◆ **The problem**
Would you retype, word for word, the line with "or IP range" and every line after it through the end of the records below?

**********

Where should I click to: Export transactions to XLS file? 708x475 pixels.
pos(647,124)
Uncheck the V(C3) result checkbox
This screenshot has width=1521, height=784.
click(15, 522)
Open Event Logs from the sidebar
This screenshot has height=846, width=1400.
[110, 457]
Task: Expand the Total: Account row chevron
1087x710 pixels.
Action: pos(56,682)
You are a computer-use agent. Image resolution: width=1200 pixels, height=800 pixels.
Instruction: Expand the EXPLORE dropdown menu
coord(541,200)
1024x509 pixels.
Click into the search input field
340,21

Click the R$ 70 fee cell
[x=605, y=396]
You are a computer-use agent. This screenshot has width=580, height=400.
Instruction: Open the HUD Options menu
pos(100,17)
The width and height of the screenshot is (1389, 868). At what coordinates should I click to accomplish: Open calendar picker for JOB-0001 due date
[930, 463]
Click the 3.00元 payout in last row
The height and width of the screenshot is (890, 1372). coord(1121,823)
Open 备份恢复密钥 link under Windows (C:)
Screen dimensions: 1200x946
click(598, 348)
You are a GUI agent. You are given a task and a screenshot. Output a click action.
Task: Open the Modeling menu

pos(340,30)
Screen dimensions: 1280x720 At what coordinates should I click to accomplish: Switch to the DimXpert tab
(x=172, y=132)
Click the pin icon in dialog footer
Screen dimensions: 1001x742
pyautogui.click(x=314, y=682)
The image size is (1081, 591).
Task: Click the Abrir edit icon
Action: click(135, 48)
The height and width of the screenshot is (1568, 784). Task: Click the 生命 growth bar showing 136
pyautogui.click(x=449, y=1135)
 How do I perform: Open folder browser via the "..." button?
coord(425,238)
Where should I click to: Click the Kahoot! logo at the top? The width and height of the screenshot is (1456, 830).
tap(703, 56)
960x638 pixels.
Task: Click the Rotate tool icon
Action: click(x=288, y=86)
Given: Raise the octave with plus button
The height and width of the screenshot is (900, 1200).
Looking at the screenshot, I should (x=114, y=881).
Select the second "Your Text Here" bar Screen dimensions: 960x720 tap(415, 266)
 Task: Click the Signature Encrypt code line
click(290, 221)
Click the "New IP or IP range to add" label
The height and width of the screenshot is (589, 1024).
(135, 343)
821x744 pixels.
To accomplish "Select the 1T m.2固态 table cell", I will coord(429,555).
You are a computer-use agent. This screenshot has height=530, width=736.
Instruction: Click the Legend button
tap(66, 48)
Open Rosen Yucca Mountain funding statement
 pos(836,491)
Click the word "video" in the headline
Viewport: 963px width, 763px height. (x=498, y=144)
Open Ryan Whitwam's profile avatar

**********

◆ **Final answer**
Click the "New IP or IP range to add" label
The height and width of the screenshot is (589, 1024).
(135, 343)
821x744 pixels.
To accomplish "Select the 1T m.2固态 table cell", I will coord(429,555).
You are a computer-use agent. This screenshot has height=530, width=736.
Instruction: Click the Legend button
tap(66, 48)
Open Rosen Yucca Mountain funding statement
 pos(836,491)
Click the word "video" in the headline
Viewport: 963px width, 763px height. (x=498, y=144)
Open Ryan Whitwam's profile avatar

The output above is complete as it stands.